Reese Shifflett, 52, wears a back brace and has spent most of the last three years in the hospital, but come Monday morning he vows he'll stand on his water meter and not move until he's carried off.

He is one of the least 45 home owners in Manassas Park who are protesting the tripling of their June-July water bills by refusing to pay, and who on Monday will be without water if the city carries out its order to shut off their supply.

Some Manassas Park residents have begun to store water, scout for clean service station lavatories or order portable toilets to be placed in their front yards, according to Allen Young, spokesman for the Concerned Citizens of the City of Manassas Park.

Others have poured honey and molasses over their water meters hoping to deter or at least inconvenience city workers when they seek to carry out the disconnect order Monday, Young said.

The radical increase in water rates was the result of a $42 million cost overrun in the construction of an $84 million regional sewage treatment plant, as well as long and costly delays in opening the facility.

Manassas Park had purchased a share of the plant's capacity based on projections of the city's population that proved to be too large. Thus the city was committed to a larger share than it needed.

Before Manassas Park taped into the plant the average annual water-sewage bill for a family was $130. After the hook-up, it jumped to $528. In the face of an earlier public protest, City Council shaved $140,000 from its utilities budget, reducing the annual water-sewage rate to about $370 per family, a figure many Manassas Park residents say is still too high.

In addition to the 45 families refusing to pay their June-July water bill 500 persons have signed a petition calling for a reduction in the water rates and for state and federal relief.

Manassas Park, with a population of about 9,600 has an average family income of about $20,000 and there are many who make well below that figure, according to City Treasurer Jerry Davis. For some, the new water bills have threatened to force them to leave the community.

"We're going to have to move," said Shifflett. "Water was something that was free. The good Lord put it here for us," said Shifflett who lives with his wife Mattie on a $843-a-month income and faces a $53 June-July water bill. He said he is both unwilling and unable to pay.

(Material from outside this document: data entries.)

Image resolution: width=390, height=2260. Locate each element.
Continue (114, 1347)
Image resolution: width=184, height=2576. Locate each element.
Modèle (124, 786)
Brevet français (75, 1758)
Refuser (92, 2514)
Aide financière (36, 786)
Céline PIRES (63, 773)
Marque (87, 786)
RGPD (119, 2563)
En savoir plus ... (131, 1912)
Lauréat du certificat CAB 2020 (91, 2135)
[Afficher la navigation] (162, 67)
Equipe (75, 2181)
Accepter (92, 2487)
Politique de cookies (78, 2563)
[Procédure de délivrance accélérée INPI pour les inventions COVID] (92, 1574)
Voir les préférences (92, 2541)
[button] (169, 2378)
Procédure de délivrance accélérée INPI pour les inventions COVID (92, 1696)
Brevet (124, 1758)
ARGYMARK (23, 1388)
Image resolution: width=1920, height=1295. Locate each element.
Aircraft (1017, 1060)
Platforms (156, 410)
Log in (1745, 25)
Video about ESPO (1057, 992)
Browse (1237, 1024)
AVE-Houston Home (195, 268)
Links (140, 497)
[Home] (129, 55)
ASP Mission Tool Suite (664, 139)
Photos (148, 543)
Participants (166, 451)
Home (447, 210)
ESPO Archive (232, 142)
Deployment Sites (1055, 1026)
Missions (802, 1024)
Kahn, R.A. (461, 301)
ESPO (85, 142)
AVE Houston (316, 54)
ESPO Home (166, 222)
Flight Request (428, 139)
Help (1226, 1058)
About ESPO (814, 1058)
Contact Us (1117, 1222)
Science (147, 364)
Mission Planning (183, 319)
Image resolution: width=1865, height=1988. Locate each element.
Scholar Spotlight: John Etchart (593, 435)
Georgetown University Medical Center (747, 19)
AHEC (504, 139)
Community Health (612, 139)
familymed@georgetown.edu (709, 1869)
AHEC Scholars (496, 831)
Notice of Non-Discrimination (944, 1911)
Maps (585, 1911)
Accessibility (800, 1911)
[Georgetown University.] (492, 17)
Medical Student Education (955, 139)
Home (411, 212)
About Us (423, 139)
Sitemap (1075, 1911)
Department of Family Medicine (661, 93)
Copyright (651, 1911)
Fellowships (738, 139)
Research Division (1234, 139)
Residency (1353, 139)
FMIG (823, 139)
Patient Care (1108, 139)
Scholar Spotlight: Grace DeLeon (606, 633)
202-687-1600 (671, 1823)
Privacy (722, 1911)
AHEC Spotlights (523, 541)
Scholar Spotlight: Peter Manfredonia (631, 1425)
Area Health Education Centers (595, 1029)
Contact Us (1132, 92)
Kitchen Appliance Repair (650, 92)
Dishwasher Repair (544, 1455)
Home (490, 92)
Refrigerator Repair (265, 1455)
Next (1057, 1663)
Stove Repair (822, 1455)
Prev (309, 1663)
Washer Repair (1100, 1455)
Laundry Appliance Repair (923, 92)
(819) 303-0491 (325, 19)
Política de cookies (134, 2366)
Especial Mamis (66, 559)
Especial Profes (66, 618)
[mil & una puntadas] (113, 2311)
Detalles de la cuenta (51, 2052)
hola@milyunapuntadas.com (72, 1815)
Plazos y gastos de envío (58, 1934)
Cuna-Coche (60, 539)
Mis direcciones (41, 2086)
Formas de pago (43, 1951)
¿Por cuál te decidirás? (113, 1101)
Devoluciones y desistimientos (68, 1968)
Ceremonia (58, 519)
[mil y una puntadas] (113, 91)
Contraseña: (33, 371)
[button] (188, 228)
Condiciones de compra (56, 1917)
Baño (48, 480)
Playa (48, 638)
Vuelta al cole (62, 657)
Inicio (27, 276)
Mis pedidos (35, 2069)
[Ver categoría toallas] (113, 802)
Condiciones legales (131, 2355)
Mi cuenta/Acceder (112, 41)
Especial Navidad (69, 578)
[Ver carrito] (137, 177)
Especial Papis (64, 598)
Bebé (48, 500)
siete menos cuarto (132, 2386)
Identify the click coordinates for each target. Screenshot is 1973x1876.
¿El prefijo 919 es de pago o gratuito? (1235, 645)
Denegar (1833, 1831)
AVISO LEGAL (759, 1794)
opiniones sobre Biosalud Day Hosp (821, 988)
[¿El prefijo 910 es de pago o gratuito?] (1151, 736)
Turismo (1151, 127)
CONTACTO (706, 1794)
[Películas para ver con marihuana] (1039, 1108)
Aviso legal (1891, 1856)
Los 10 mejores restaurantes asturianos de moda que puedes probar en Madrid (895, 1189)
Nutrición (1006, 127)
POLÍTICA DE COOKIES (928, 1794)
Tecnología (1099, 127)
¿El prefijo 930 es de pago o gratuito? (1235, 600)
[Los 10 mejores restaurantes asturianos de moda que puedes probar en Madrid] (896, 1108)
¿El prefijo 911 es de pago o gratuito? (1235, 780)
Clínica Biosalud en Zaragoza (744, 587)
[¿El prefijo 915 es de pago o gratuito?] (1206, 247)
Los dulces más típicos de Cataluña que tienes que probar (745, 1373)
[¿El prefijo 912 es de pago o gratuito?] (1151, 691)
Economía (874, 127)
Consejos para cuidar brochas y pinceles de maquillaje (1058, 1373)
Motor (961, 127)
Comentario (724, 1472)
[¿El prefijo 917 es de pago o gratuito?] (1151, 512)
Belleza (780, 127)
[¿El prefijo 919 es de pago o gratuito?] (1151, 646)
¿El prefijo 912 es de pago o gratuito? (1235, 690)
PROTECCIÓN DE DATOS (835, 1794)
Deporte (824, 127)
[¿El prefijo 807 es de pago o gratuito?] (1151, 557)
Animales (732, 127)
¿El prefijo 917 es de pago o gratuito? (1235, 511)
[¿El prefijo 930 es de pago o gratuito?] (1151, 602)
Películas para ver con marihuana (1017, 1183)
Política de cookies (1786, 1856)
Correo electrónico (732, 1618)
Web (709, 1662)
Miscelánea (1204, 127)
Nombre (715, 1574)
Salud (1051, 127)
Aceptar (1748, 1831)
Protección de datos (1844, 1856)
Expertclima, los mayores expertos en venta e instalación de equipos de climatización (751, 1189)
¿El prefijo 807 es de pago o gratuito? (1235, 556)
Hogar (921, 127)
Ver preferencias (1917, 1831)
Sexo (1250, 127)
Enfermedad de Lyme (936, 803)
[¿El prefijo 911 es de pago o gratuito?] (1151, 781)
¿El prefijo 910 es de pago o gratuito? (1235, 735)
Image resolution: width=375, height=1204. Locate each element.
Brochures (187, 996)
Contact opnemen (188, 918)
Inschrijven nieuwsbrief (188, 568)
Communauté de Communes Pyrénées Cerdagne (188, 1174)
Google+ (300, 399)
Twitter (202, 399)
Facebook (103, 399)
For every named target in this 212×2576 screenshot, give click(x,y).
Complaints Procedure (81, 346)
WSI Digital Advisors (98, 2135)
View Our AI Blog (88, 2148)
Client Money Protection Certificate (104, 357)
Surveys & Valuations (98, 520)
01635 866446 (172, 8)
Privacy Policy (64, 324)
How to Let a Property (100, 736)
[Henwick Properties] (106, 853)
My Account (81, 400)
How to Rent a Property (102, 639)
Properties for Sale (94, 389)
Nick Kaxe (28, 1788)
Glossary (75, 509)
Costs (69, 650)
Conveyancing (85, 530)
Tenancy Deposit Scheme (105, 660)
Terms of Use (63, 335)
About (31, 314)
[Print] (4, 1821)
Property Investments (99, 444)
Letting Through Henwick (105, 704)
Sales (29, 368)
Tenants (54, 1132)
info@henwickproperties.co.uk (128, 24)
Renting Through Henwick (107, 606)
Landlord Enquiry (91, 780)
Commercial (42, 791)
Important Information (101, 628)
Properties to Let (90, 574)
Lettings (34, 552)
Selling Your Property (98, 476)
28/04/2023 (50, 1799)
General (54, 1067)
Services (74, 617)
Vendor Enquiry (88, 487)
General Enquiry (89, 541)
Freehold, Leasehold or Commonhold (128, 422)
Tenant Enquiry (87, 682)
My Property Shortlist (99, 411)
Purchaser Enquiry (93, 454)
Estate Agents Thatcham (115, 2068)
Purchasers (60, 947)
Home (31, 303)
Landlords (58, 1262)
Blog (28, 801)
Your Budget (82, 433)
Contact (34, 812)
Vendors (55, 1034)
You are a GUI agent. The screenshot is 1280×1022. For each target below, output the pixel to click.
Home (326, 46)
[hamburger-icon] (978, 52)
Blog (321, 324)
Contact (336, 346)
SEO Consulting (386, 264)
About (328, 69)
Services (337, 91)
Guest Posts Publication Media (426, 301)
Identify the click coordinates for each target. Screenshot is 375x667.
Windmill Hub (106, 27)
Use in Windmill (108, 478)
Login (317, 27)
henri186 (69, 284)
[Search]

His wife has purchased 24 quarter containers and is already stockpiling water in the freezer and refrigerator and planning to fill the bath tub and washer on Sunday night.

"I'm willing to go to the service station and use their commode," said Mattie Shifflett. She said neighbours have offered to let them use their water.

The protest over water in Manassas Park promises to get worse before it gets better. At least 250 households have not yet paid their August-September bill, which was due two days ago.

In three weeks the water is scheduled to be cut off to the 80-unit Out-look Condominium, which has refused to pay its July bill, and may of its residents say they will go without water so long it takes for relief to come their way.

One of them, 28-year-old Barbara Soltis, said: "I'll line up at the rest rooms at City Hall with all the other women here. I'll haul water from City Hall to cook with. I'll take my Lysol and scour their little sinks and bathe my Christine there." Soltis, an expectant mother, lives with her preschoolage daughter Christine and her husband on a $13,000-a-year income.

She said they simply can not afford to pay the $70 water bill for June and July.